Mais pourquoi veut-on évaluer une entreprise en fonction de ses revenus futurs, comme le font tous les modèles économiques ? La bourse est un marché et fonctionne selon l’offre et la demande. Si l’action de Facebook vaut aussi cher, c’est qu’il y a des gens qui sont prêts à acheter à ce prix. Dans ce groupe, il y a des gogos qui croient au Madoff et des gens qui savent qu’ils jouent, mais qui ont confiance en leur talent (et en leur chance). 

La voiture n’est-elle plus une valeur américaine ?

Les jeunes américains conduiraient moins. Ils tendraient à se rapprocher des villes et de leurs transports en commun. Raison ? Peut-être, crise, chômage et médias sociaux. L’homme s’adapte au changement.

L’article dit aussi que le jeune américain aime de moins en moins se faire manipuler par la publicité.
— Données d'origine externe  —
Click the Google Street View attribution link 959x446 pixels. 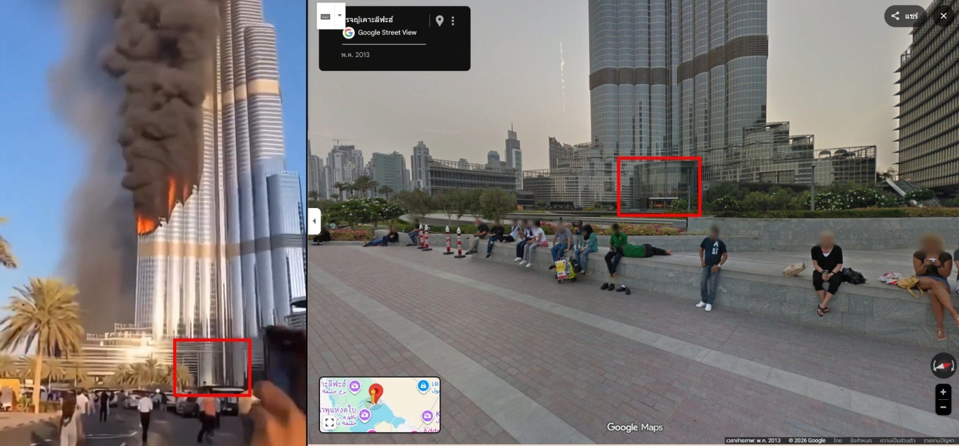(x=387, y=32)
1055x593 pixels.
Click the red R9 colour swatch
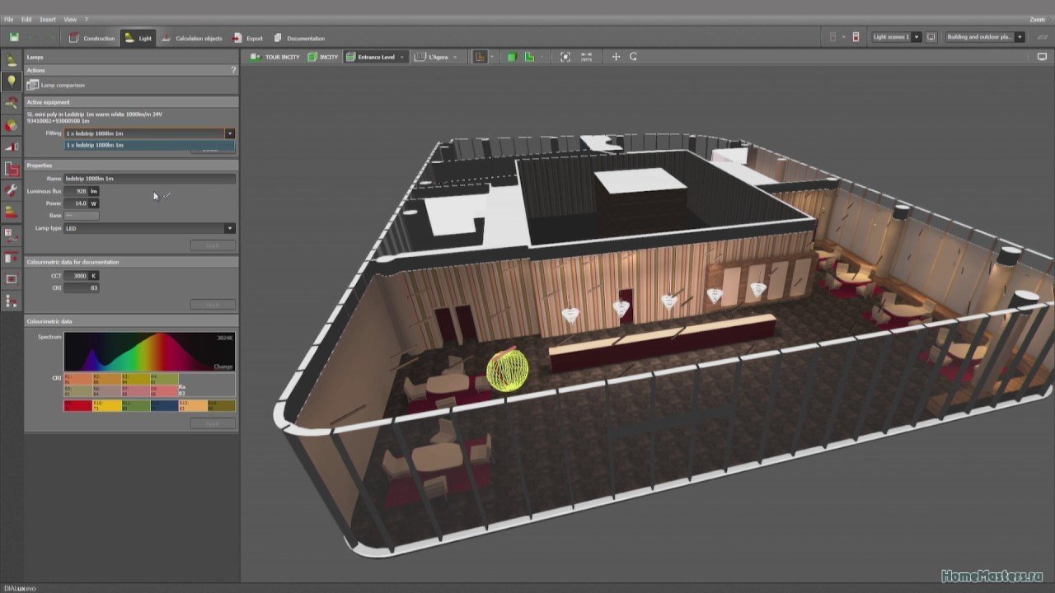click(x=77, y=405)
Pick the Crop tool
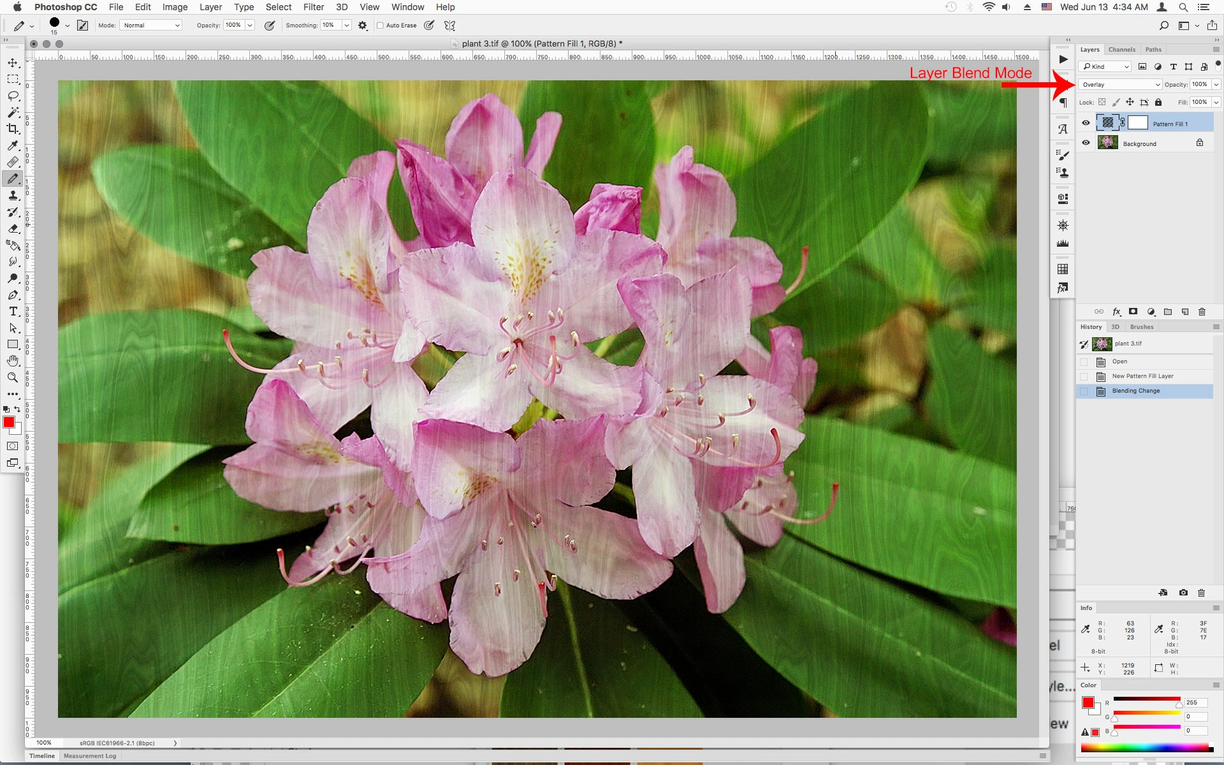This screenshot has height=765, width=1224. (13, 129)
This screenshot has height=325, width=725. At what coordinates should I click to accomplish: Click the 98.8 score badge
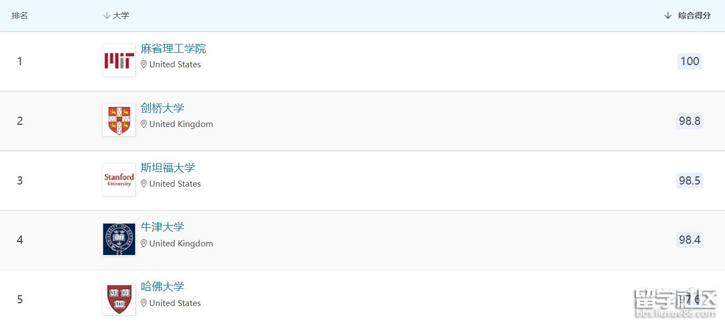(689, 121)

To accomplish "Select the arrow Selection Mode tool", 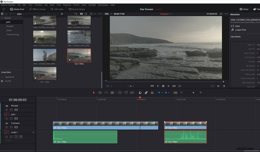I will coord(94,93).
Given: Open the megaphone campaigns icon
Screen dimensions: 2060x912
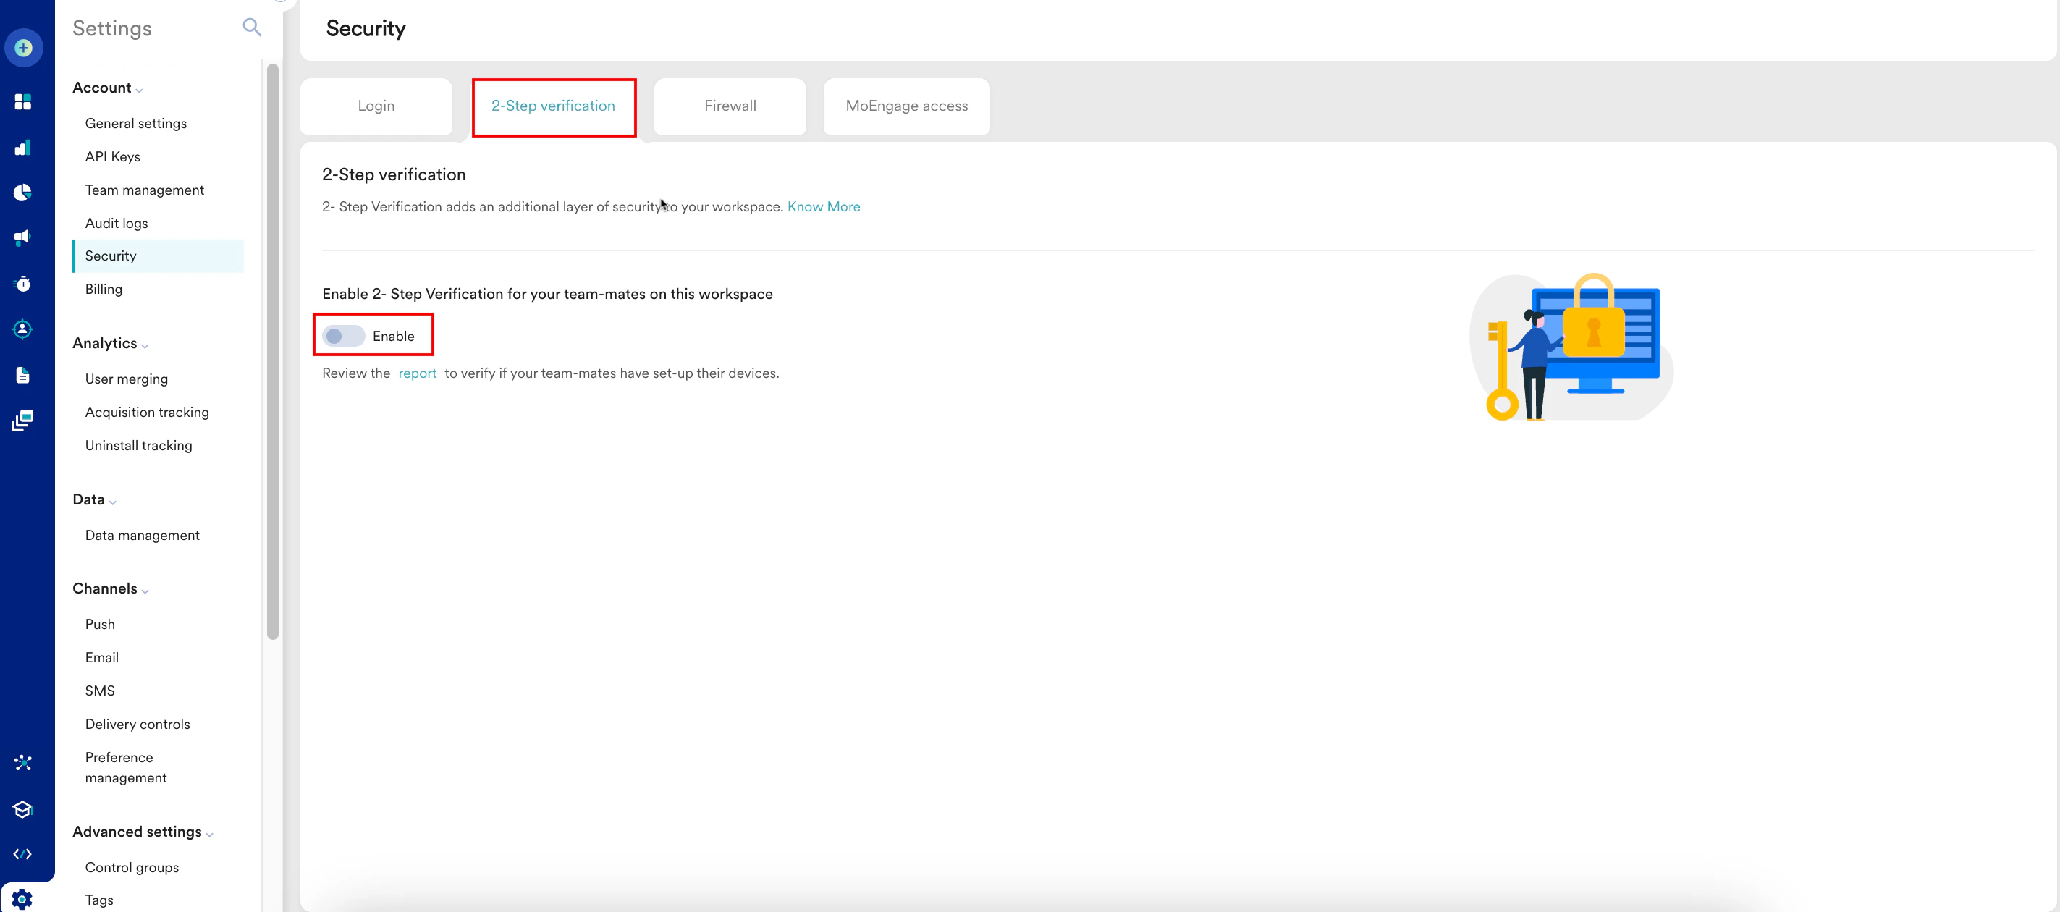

Ce qui est probablement une bonne nouvelle pour l’humanité, et une mauvaise pour Facebook.

Facebook et Google : l’impasse ?

Les usages se déplacent du PC vers le mobile. Or, pas facile d’y faire de la publicité. Les revenus de Facebook et de Google, entre autres, paraissent donc menacés.

La valorisation de Facebook semble de plus en plus le résultat d’un acte de foi ?

Compléments :
  • Apparemment le glissement de terrain serait tangible chez Google : The Mobile Paradox | TechCrunch (en provenance d’HBR)
  • Pour le moment, le seul modèle qui fonctionne est celui d’Apple ou d’Amazon : celui de distributeur de contenu.
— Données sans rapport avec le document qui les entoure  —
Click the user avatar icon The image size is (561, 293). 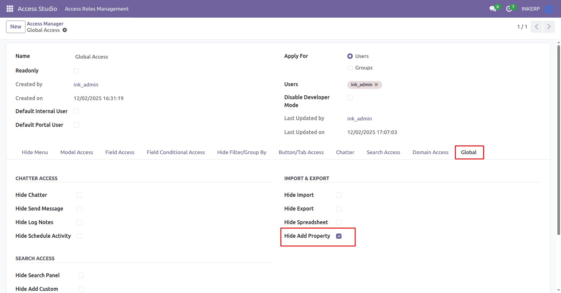549,9

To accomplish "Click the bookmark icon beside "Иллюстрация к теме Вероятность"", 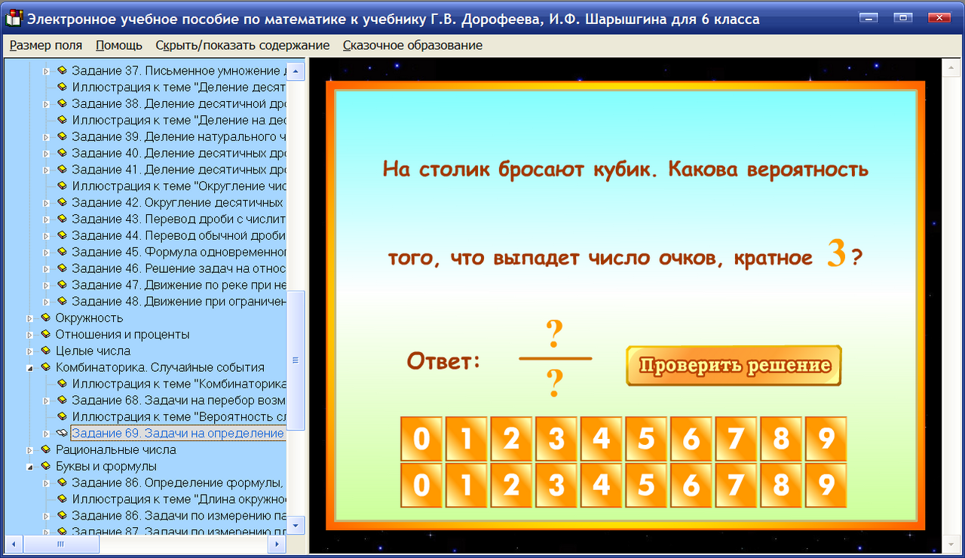I will 64,416.
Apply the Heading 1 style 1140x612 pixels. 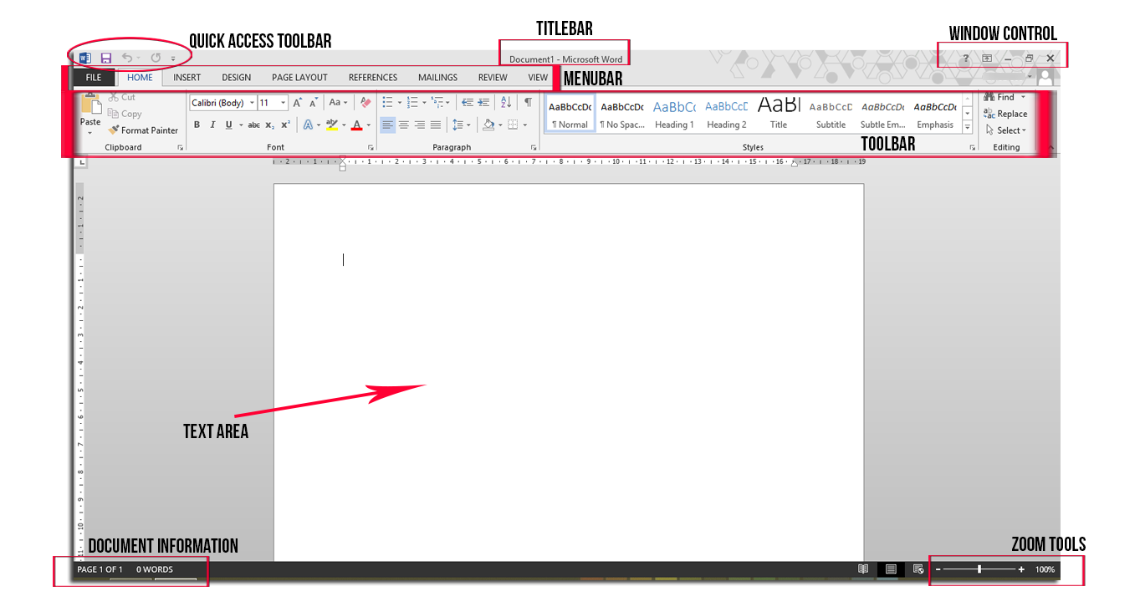tap(674, 113)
Instagram, Facebook et le mécanisme de la spéculation

C’est amusant comme les événements se répètent.

La bulle Internet a été marquée par une révolution des méthodes de valorisation. À l’époque, on s’était mis à multiplier le nombre d’abonnés à un service, que les gourous appelaient « infomédiaire », par une somme qui pouvait atteindre 40.000F (6000€), si mes souvenirs sont bons. L’infomédiaire était supposé contrôler les achats de ses abonnés, et donc prendre une part des dits achats, comme le fait une grande surface.
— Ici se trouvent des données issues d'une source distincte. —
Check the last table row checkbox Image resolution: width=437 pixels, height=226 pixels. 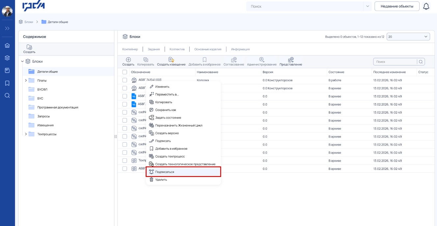click(x=124, y=169)
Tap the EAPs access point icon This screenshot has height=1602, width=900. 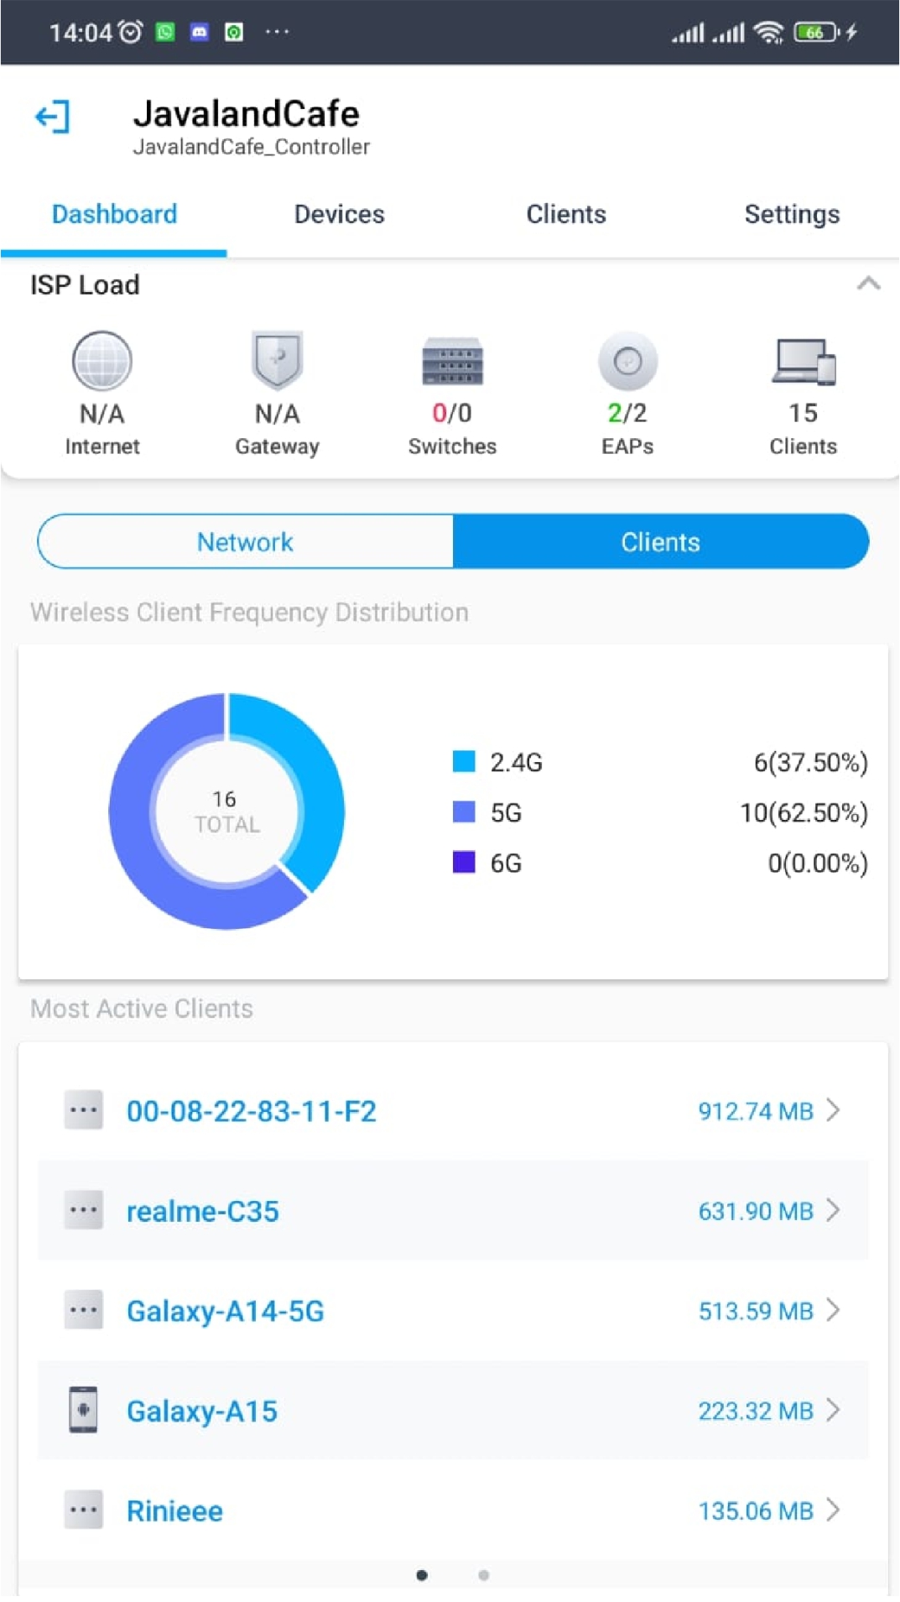[x=627, y=362]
Ce raisonnement a été repris pour évaluer Instagram et Facebook. Leur utilisateur vaut entre 20 et 50$. (Facestagram’s photo opportunity) La raison en est la même : avec toute l’information que ces sites récoltent, il se peut qu’un jour ils sachent s’en servir pour aider les entreprises à améliorer leur marketing.

Ridicule ? Pas du tout. Ceci représente une forme de rationalité. Le spéculateur a établi une règle à durée déterminée entre spéculateurs. Il sait que tant qu’elle tiendra il s’enrichira. Mais qu’il ne faudra pas être le dernier à porter la patate chaude. Le monde de la finance est follement excitant. 

Instagram : 1 milliard de $ pour 13 employés et pas de chiffre d’affaires

Facebook achète un milliard de $ Instagram, « une start-up de 18 mois d’existence comptant 13 employés et aucun chiffre d’affaires » (Pourquoi Facebook dépense 1 milliard de dollars pour Instagram – La Tribune).

Pourquoi un tel prix ? Signe des temps, Internet est has been, l’avenir c’est le téléphone mobile ? (Instagram Deal Is Billion-Dollar Move Toward Cellphone From PC – NYTimes.com)
Lors de la première bulle Internet, on racontait que l’on vendait des chats à « un million de $ ». Comment avez-vous fait ? Contre deux chatons à 500.000$.